Nem Israel nem a AP parecem prontos para atender às condições dos Emirados Árabes Unidos. Ambos os lados sofrem com a polarização política, o trauma da violência extrema e a má liderança. A AP é corrupta, repressiva e profundamente impopular. Israel é governado pelo seu governo mais direitista da história, um que é profundamente hostil à AP e presidiu o pior desastre militar do país. A oposição a um estado palestino dentro de Israel também disparou desde 7 de outubro. Os Estados Unidos e seus parceiros devem aplicar pressão para encorajar as transformações necessárias em ambos os lados. Embora isso provavelmente não se materialize tão cedo, o imperativo para a intervenção em Gaza só aumentará. É improvável que todas as condições para uma manutenção da paz bem-sucedida sejam atendidas antes que tal missão se torne essencial.
MISSÃO: POSSÍVEL
Enquanto isso, há medidas que os Estados Unidos podem tomar para estabelecer as bases para uma missão internacional bem-sucedida, mesmo que as circunstâncias estejam longe de ser perfeitas. A Resolução 2735 do Conselho de Segurança da ONU, que descreve os contornos de um cessar-fogo, foi adotada em junho e forma a base para a mediação em andamento entre Israel e o Hamas.

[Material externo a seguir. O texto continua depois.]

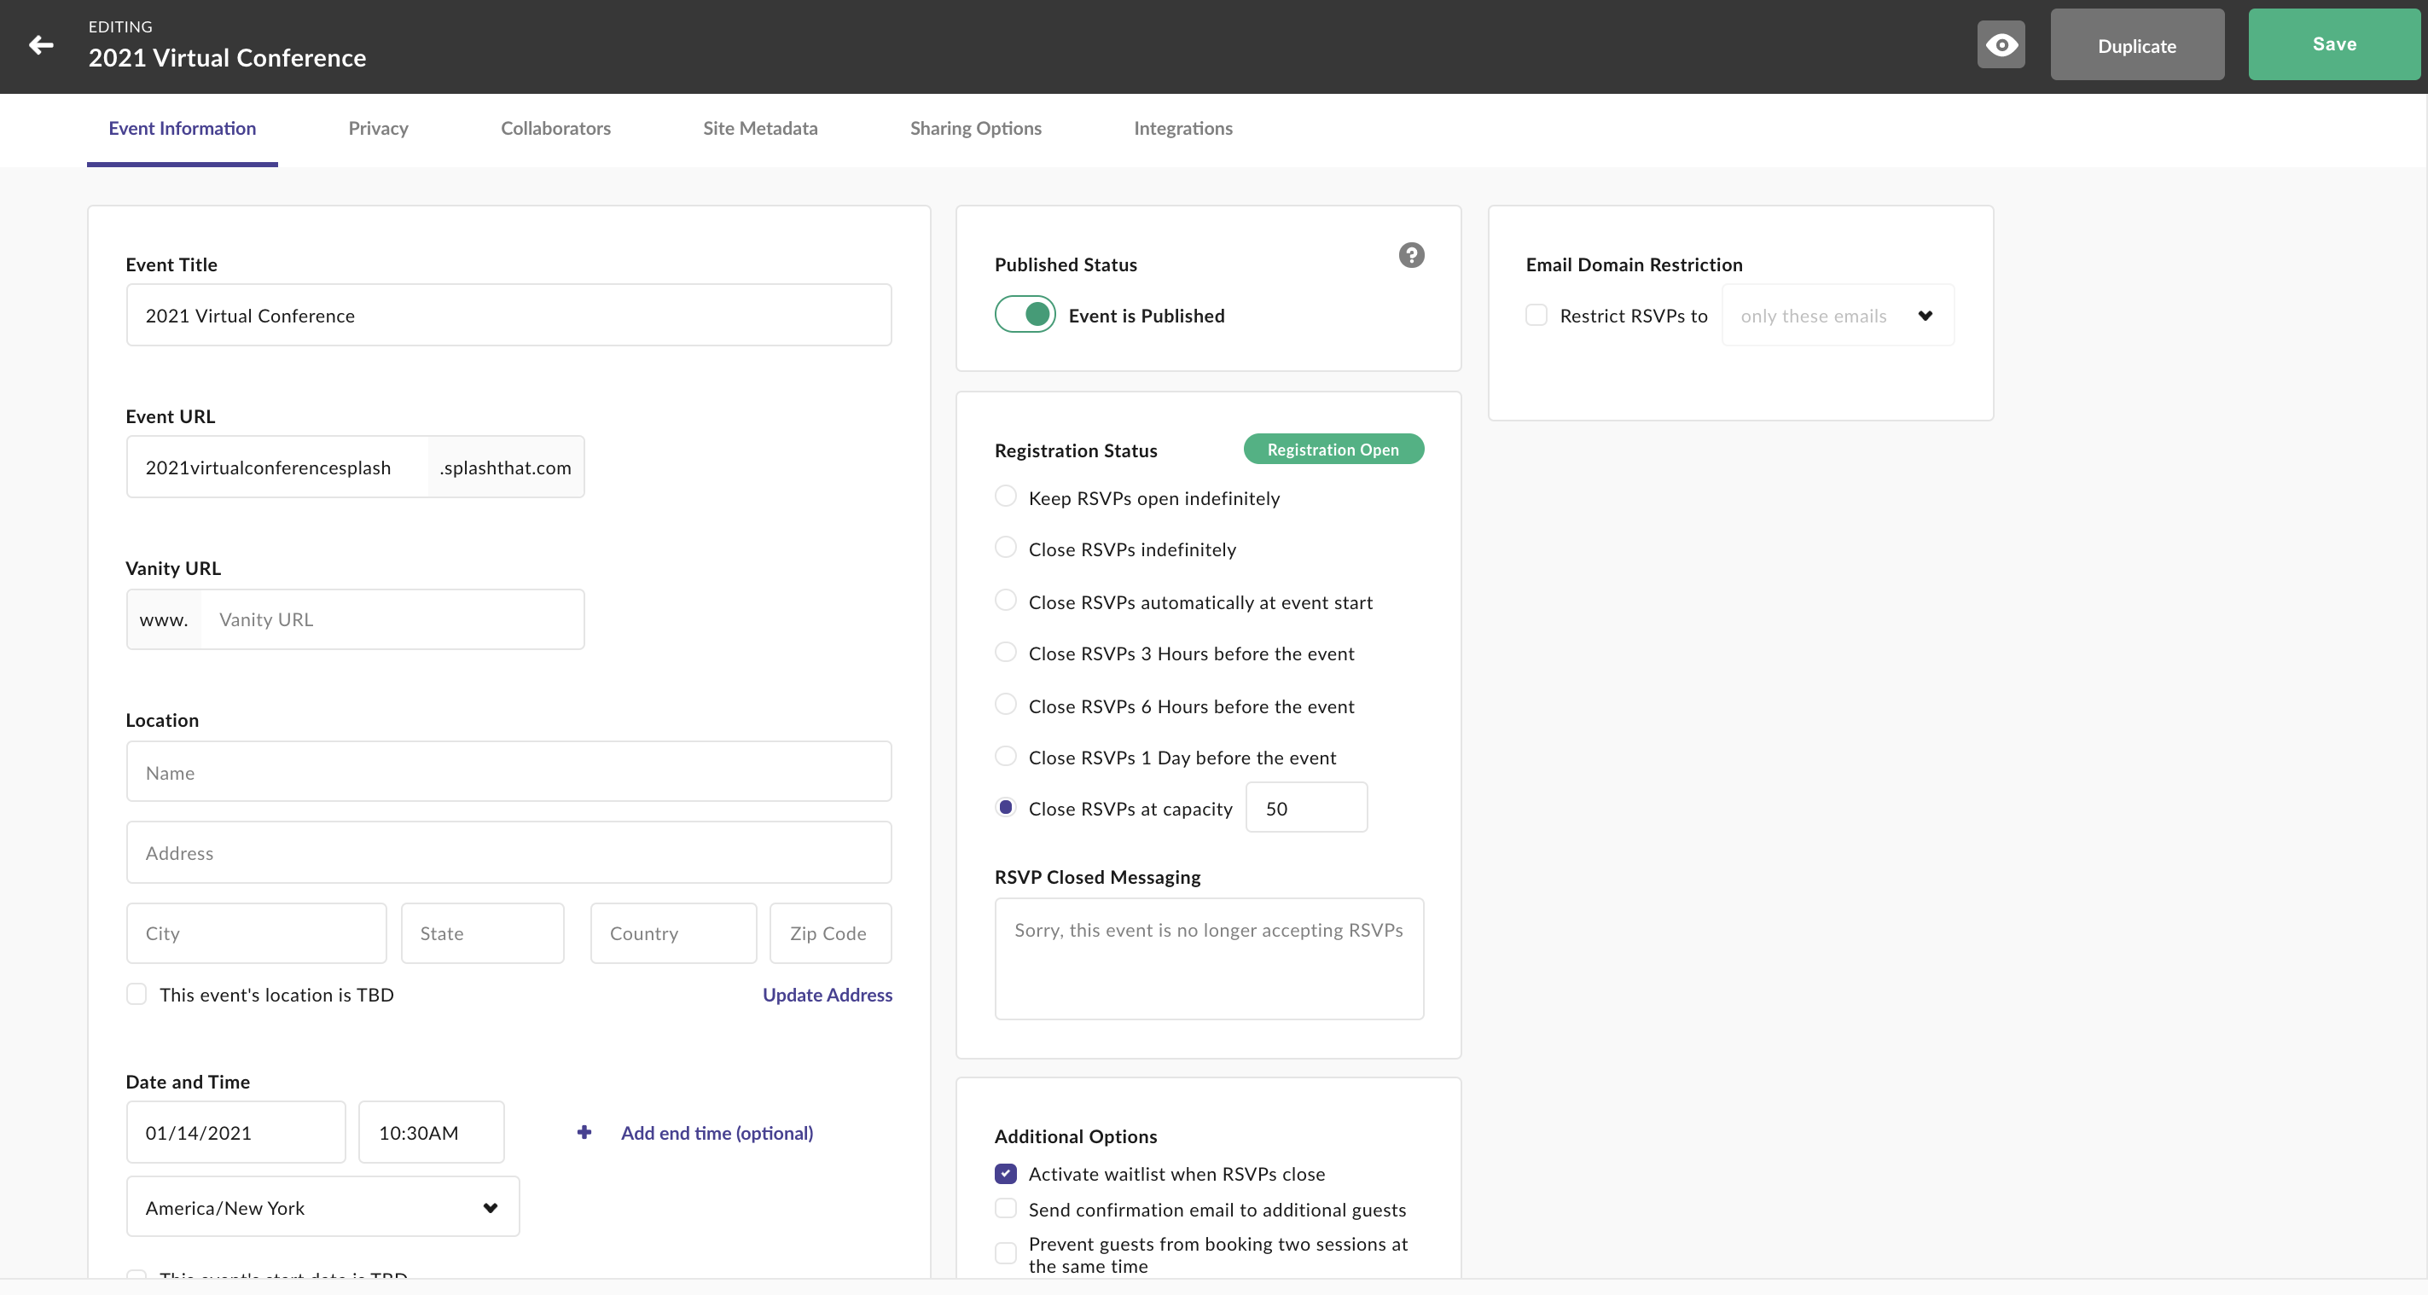
Task: Click the eye preview icon
Action: (x=2001, y=44)
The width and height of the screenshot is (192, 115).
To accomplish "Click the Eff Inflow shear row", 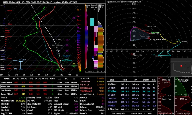I will [132, 91].
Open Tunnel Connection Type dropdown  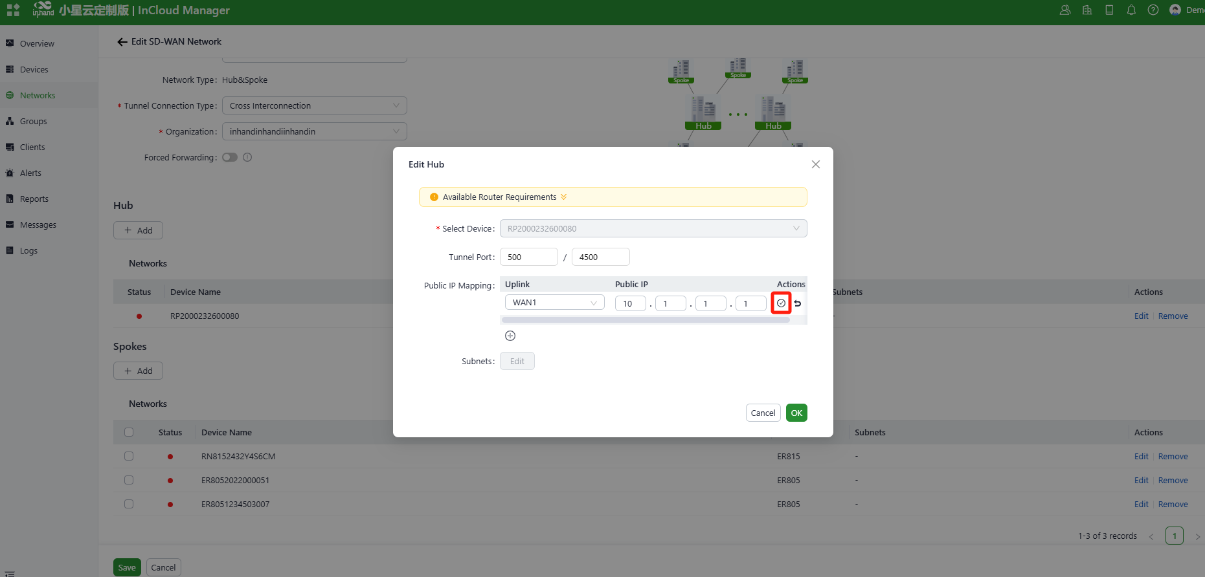(314, 105)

Os Estados Unidos devem aproveitar esse sucesso criando um grupo de contato para apoiar a resolução e coordenar a resposta internacional em Gaza. O grupo de contato também pode implantar uma força marítima multinacional na costa de Gaza para facilitar a entrega de assistência humanitária e combater o contrabando de armas.
Os Estados Unidos também devem reabrir os canais de comunicação entre Israel, a AP e as agências da ONU. Fazer isso ajudaria a facilitar o fluxo de ajuda e garantiria que os tipos apropriados de assistência cheguem aos lugares certos. Por enquanto, a segurança dos trabalhadores humanitários continua sendo uma preocupação séria, e a distribuição interna de ajuda é frequentemente bloqueada pelos combates em andamento e pelos procedimentos de segurança israelenses.
Por mais irrealista que pareça hoje, a eventual implantação de uma missão internacional de manutenção da paz pode ser a melhor esperança para solidificar um cessar-fogo e começar o longo caminho em direção à recuperação dos moradores de Gaza. Líderes israelenses, palestinos e norte-americanos devem fazer tudo o que estiver ao seu alcance para preparar o cenário para tal missão. O povo de Gaza não pode esperar que as condições perfeitas surjam.